#### [QUOTED PASSAGE]
━━━━━━━━━━━━━━━━

Posted June 9, 2015
New Study Finds Choice Programs Effective in Raising Academic Achievement
The Connecticut News Junkie
by Madeline Stocker | Jun 8, 2015 5:03pm
New Study Finds Choice Programs Effective in Raising Academic Achievement
The Connecticut News Junkie
by Madeline Stocker | Jun 8, 2015 5:03pm
A report from the state Department of Education found that public charter schools and magnet schools operated by Regional Educational Service Centers (RESCs) have helped inner-city students achieve higher academic proficiency than their peers in the public school system. The education department, which analyzed data from a 3rd to 5th grade and 6th to 8th grade cohort for their report, drew their findings from comparing the Connecticut Mastery Test scores of urban students in non-Choice schools, public charter schools, magnet school populated by students from local districts, magnet schools operated by RESCs, and the Open Choice program.
The data concluded that, in the 3rd to 5th grade cohort, magnet schools operated by RESCs performed best at closing the academic achievement gap.
In this cohort, the Open Choice schools program and the magnet schools operated by local districts were the second- and third-best performing, respectively.
The public charter school system, however, remained the worst performer in the 3rd to 5th grade cohort.
The authors of the report called this “puzzling,” as the public charter school system proved to be the best option for CMT takers in the 6th to 8th grade cohort, followed by magnet schools operated by RESCs.
The report attributes this inconsistency to a disparity within learning strategies, saying that “strategies that work best for the younger students in cohort 1 may not be as effective for the slightly more mature students in cohort 2, and vice versa.”
However, despite the unyielding language of the report, the data provides little clarity.
“The results were a mixed bag,” Education Commissioner Dianna Wentzell told the state Board of Education at last week’s meeting http://www.ctn.state.ct.us/ctnplayer.asp?odID=10342 , urging members not to draw strong conclusions from the report. “In some cases, students in Choice programs made greater academic gains than their peers not enrolled in these programs, thereby closing achievement gaps, while in other cases they did not.”
So the question remains — are charter and magnet schools really a better academic option than their public counterparts?
In a state that has the worst achievement gap in the nation, this debate has continuously plagued Connecticut lawmakers and citizens alike. The controversy recently became revitalized when Democratic lawmakers learned of Malloy’s insistence to allocate $4.6 million of the recently-approved $40.3 billion state budget to fund two new charter schools.

━━━━━━━━━━━━━━━━

#### [DATA]
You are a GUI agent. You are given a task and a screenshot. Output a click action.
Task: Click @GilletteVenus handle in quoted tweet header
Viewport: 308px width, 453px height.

━━━━━━━━━━━━━━━━

#### [PARTS OF THE EXERCISE]
A: In the news article on Connecticut's school choice report, which schools did best at closing the achievement gap in the 3rd to 5th grade cohort?
B: Summarize the news article on Connecticut's school choice report in two sentences.
C: In the news article on Connecticut's school choice report, why did Commissioner Dianna Wentzell urge the Board of Education not to draw strong conclusions?

#### [ANSWERS GIVEN]
A: Magnet schools operated by Regional Educational Service Centers (RESCs).

B: A state Department of Education report comparing Connecticut Mastery Test scores found that charter schools and RESC-run magnet schools helped inner-city students reach higher proficiency than their public school peers, though rankings differed by grade cohort: RESC magnets led for grades 3 to 5, where charters came last, and charters led for grades 6 to 8. Education Commissioner Dianna Wentzell called the results a mixed bag and urged the Board of Education not to draw strong conclusions, while the debate over charter and magnet schools continues amid Malloy's push to fund two new charter schools.

C: She said the results were a mixed bag. In some cases, students in Choice programs made greater academic gains than their peers outside those programs and closed achievement gaps, while in other cases they did not.